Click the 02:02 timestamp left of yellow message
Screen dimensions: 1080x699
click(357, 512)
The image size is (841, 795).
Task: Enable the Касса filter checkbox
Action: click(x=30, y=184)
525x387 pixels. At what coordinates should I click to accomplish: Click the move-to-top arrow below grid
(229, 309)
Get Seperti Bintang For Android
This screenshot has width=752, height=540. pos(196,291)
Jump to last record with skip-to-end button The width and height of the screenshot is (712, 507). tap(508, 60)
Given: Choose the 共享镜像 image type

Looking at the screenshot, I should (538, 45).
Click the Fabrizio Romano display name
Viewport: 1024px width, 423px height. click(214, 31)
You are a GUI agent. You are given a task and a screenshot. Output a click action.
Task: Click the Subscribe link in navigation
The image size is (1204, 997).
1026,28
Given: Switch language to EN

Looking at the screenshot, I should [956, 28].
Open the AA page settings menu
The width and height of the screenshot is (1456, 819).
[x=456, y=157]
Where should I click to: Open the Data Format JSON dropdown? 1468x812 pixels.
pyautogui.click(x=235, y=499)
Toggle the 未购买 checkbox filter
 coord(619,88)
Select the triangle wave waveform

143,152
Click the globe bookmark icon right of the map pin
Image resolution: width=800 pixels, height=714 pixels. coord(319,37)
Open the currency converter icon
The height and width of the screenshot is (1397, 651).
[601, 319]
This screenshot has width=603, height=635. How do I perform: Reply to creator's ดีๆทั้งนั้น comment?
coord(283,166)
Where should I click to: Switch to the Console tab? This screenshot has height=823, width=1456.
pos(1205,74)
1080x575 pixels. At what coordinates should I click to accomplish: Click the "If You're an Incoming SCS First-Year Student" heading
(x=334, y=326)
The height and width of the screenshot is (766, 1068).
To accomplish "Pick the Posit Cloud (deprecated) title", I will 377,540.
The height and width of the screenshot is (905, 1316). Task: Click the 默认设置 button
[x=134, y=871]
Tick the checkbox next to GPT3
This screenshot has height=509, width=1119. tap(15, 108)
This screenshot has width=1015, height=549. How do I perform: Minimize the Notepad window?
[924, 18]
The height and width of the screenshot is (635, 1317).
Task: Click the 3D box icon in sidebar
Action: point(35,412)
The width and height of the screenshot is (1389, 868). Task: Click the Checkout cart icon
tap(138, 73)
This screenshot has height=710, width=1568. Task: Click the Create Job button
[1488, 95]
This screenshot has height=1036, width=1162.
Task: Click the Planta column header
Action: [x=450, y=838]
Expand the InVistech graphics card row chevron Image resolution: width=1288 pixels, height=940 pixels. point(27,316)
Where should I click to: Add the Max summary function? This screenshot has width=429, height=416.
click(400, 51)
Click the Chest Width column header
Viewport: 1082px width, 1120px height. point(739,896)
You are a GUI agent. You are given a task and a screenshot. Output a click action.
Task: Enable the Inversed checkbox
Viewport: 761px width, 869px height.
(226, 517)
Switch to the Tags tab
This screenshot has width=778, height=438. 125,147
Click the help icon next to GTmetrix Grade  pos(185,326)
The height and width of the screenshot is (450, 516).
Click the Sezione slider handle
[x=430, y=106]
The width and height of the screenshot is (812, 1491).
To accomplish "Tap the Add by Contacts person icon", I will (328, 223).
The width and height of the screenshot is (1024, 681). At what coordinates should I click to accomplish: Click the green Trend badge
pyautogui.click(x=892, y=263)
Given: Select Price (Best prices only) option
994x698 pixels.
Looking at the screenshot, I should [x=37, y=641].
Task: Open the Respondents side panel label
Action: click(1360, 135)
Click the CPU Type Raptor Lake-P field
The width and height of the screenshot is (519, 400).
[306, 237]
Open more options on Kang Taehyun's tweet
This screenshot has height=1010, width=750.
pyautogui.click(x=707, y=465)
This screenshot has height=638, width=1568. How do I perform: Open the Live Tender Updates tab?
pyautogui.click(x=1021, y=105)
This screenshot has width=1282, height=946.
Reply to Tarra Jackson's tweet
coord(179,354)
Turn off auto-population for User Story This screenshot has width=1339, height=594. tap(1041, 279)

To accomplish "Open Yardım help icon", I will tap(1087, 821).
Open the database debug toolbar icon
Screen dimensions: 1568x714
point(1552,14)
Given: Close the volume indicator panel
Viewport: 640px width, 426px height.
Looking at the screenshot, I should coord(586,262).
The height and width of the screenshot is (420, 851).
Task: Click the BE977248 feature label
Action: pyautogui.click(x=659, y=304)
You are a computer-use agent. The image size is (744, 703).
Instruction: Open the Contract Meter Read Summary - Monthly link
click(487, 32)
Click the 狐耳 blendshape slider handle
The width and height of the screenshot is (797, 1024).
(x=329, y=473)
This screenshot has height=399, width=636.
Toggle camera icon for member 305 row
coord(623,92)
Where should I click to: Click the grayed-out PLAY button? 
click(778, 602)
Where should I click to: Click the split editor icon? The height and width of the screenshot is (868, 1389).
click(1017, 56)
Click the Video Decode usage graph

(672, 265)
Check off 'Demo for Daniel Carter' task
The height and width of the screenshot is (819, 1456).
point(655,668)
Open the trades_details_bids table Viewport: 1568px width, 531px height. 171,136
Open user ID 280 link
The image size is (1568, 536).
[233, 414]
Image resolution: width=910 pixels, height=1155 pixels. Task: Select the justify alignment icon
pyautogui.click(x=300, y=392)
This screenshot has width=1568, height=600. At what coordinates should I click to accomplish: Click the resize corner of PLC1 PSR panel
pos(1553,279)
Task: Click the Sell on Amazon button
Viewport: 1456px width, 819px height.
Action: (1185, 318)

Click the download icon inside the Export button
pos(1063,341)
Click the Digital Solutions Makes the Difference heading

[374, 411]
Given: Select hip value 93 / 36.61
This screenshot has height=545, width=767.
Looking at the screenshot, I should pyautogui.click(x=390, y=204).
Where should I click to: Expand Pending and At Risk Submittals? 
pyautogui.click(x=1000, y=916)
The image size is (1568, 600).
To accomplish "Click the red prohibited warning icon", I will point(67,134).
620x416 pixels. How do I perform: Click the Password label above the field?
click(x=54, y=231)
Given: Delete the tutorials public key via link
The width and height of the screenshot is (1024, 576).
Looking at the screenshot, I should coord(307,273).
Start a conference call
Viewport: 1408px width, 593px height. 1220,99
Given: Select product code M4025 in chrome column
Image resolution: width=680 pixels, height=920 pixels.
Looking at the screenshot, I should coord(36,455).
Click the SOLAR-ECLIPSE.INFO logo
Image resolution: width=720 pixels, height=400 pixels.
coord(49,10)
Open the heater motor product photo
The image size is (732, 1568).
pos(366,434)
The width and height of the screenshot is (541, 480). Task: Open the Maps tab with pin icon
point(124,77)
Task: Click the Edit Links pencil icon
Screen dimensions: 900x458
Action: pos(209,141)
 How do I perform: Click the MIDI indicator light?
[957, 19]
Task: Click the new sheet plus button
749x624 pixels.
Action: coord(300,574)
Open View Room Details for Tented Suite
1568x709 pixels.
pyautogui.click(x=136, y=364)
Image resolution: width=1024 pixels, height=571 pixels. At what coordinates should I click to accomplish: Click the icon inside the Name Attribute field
————————
What you should do
Return all of the material verbatim, with no line left out.

Solution for this problem
Click the 02:02 timestamp left of yellow message
Screen dimensions: 1080x699
click(357, 512)
The image size is (841, 795).
Task: Enable the Касса filter checkbox
Action: click(x=30, y=184)
525x387 pixels. At what coordinates should I click to accomplish: Click the move-to-top arrow below grid
(229, 309)
Get Seperti Bintang For Android
This screenshot has width=752, height=540. pos(196,291)
Jump to last record with skip-to-end button The width and height of the screenshot is (712, 507). tap(508, 60)
Given: Choose the 共享镜像 image type

Looking at the screenshot, I should (538, 45).
Click the Fabrizio Romano display name
Viewport: 1024px width, 423px height. click(214, 31)
You are a GUI agent. You are given a task and a screenshot. Output a click action.
Task: Click the Subscribe link in navigation
The image size is (1204, 997).
1026,28
Given: Switch language to EN

Looking at the screenshot, I should [956, 28].
Open the AA page settings menu
The width and height of the screenshot is (1456, 819).
[x=456, y=157]
Where should I click to: Open the Data Format JSON dropdown? 1468x812 pixels.
pyautogui.click(x=235, y=499)
Toggle the 未购买 checkbox filter
 coord(619,88)
Select the triangle wave waveform

143,152
Click the globe bookmark icon right of the map pin
Image resolution: width=800 pixels, height=714 pixels. coord(319,37)
Open the currency converter icon
The height and width of the screenshot is (1397, 651).
[601, 319]
This screenshot has width=603, height=635. How do I perform: Reply to creator's ดีๆทั้งนั้น comment?
coord(283,166)
Where should I click to: Switch to the Console tab? This screenshot has height=823, width=1456.
pos(1205,74)
1080x575 pixels. At what coordinates should I click to accomplish: Click the "If You're an Incoming SCS First-Year Student" heading
(x=334, y=326)
The height and width of the screenshot is (766, 1068).
To accomplish "Pick the Posit Cloud (deprecated) title", I will 377,540.
The height and width of the screenshot is (905, 1316). Task: Click the 默认设置 button
[x=134, y=871]
Tick the checkbox next to GPT3
This screenshot has height=509, width=1119. tap(15, 108)
This screenshot has width=1015, height=549. How do I perform: Minimize the Notepad window?
[924, 18]
The height and width of the screenshot is (635, 1317).
Task: Click the 3D box icon in sidebar
Action: point(35,412)
The width and height of the screenshot is (1389, 868). Task: Click the Checkout cart icon
tap(138, 73)
This screenshot has height=710, width=1568. Task: Click the Create Job button
[1488, 95]
This screenshot has height=1036, width=1162.
Task: Click the Planta column header
Action: [x=450, y=838]
Expand the InVistech graphics card row chevron Image resolution: width=1288 pixels, height=940 pixels. point(27,316)
Where should I click to: Add the Max summary function? This screenshot has width=429, height=416.
click(400, 51)
Click the Chest Width column header
Viewport: 1082px width, 1120px height. point(739,896)
You are a GUI agent. You are given a task and a screenshot. Output a click action.
Task: Enable the Inversed checkbox
Viewport: 761px width, 869px height.
(226, 517)
Switch to the Tags tab
This screenshot has width=778, height=438. 125,147
Click the help icon next to GTmetrix Grade  pos(185,326)
The height and width of the screenshot is (450, 516).
Click the Sezione slider handle
[x=430, y=106]
The width and height of the screenshot is (812, 1491).
To accomplish "Tap the Add by Contacts person icon", I will (328, 223).
The width and height of the screenshot is (1024, 681). At what coordinates should I click to accomplish: Click the green Trend badge
pyautogui.click(x=892, y=263)
Given: Select Price (Best prices only) option
994x698 pixels.
Looking at the screenshot, I should [x=37, y=641].
Task: Open the Respondents side panel label
Action: click(1360, 135)
Click the CPU Type Raptor Lake-P field
The width and height of the screenshot is (519, 400).
[306, 237]
Open more options on Kang Taehyun's tweet
This screenshot has height=1010, width=750.
pyautogui.click(x=707, y=465)
This screenshot has height=638, width=1568. How do I perform: Open the Live Tender Updates tab?
pyautogui.click(x=1021, y=105)
This screenshot has width=1282, height=946.
Reply to Tarra Jackson's tweet
coord(179,354)
Turn off auto-population for User Story This screenshot has width=1339, height=594. tap(1041, 279)

To accomplish "Open Yardım help icon", I will tap(1087, 821).
Open the database debug toolbar icon
Screen dimensions: 1568x714
point(1552,14)
Given: Close the volume indicator panel
Viewport: 640px width, 426px height.
Looking at the screenshot, I should coord(586,262).
The height and width of the screenshot is (420, 851).
Task: Click the BE977248 feature label
Action: pyautogui.click(x=659, y=304)
You are a computer-use agent. The image size is (744, 703).
Instruction: Open the Contract Meter Read Summary - Monthly link
click(487, 32)
Click the 狐耳 blendshape slider handle
The width and height of the screenshot is (797, 1024).
(x=329, y=473)
This screenshot has height=399, width=636.
Toggle camera icon for member 305 row
coord(623,92)
Where should I click to: Click the grayed-out PLAY button? 
click(778, 602)
Where should I click to: Click the split editor icon? The height and width of the screenshot is (868, 1389).
click(1017, 56)
Click the Video Decode usage graph

(672, 265)
Check off 'Demo for Daniel Carter' task
The height and width of the screenshot is (819, 1456).
point(655,668)
Open the trades_details_bids table Viewport: 1568px width, 531px height. 171,136
Open user ID 280 link
The image size is (1568, 536).
[233, 414]
Image resolution: width=910 pixels, height=1155 pixels. Task: Select the justify alignment icon
pyautogui.click(x=300, y=392)
This screenshot has width=1568, height=600. At what coordinates should I click to accomplish: Click the resize corner of PLC1 PSR panel
pos(1553,279)
Task: Click the Sell on Amazon button
Viewport: 1456px width, 819px height.
Action: (1185, 318)

Click the download icon inside the Export button
pos(1063,341)
Click the Digital Solutions Makes the Difference heading

[374, 411]
Given: Select hip value 93 / 36.61
This screenshot has height=545, width=767.
Looking at the screenshot, I should pyautogui.click(x=390, y=204).
Where should I click to: Expand Pending and At Risk Submittals? 
pyautogui.click(x=1000, y=916)
The image size is (1568, 600).
To accomplish "Click the red prohibited warning icon", I will point(67,134).
620x416 pixels. How do I perform: Click the Password label above the field?
click(x=54, y=231)
Given: Delete the tutorials public key via link
The width and height of the screenshot is (1024, 576).
Looking at the screenshot, I should coord(307,273).
Start a conference call
Viewport: 1408px width, 593px height. 1220,99
Given: Select product code M4025 in chrome column
Image resolution: width=680 pixels, height=920 pixels.
Looking at the screenshot, I should coord(36,455).
Click the SOLAR-ECLIPSE.INFO logo
Image resolution: width=720 pixels, height=400 pixels.
coord(49,10)
Open the heater motor product photo
The image size is (732, 1568).
pos(366,434)
The width and height of the screenshot is (541, 480). Task: Open the Maps tab with pin icon
point(124,77)
Task: Click the Edit Links pencil icon
Screen dimensions: 900x458
Action: pos(209,141)
 How do I perform: Click the MIDI indicator light?
[957, 19]
Task: Click the new sheet plus button
749x624 pixels.
Action: coord(300,574)
Open View Room Details for Tented Suite
1568x709 pixels.
pyautogui.click(x=136, y=364)
Image resolution: width=1024 pixels, height=571 pixels. At what coordinates should I click to accomplish: Click the icon inside the Name Attribute field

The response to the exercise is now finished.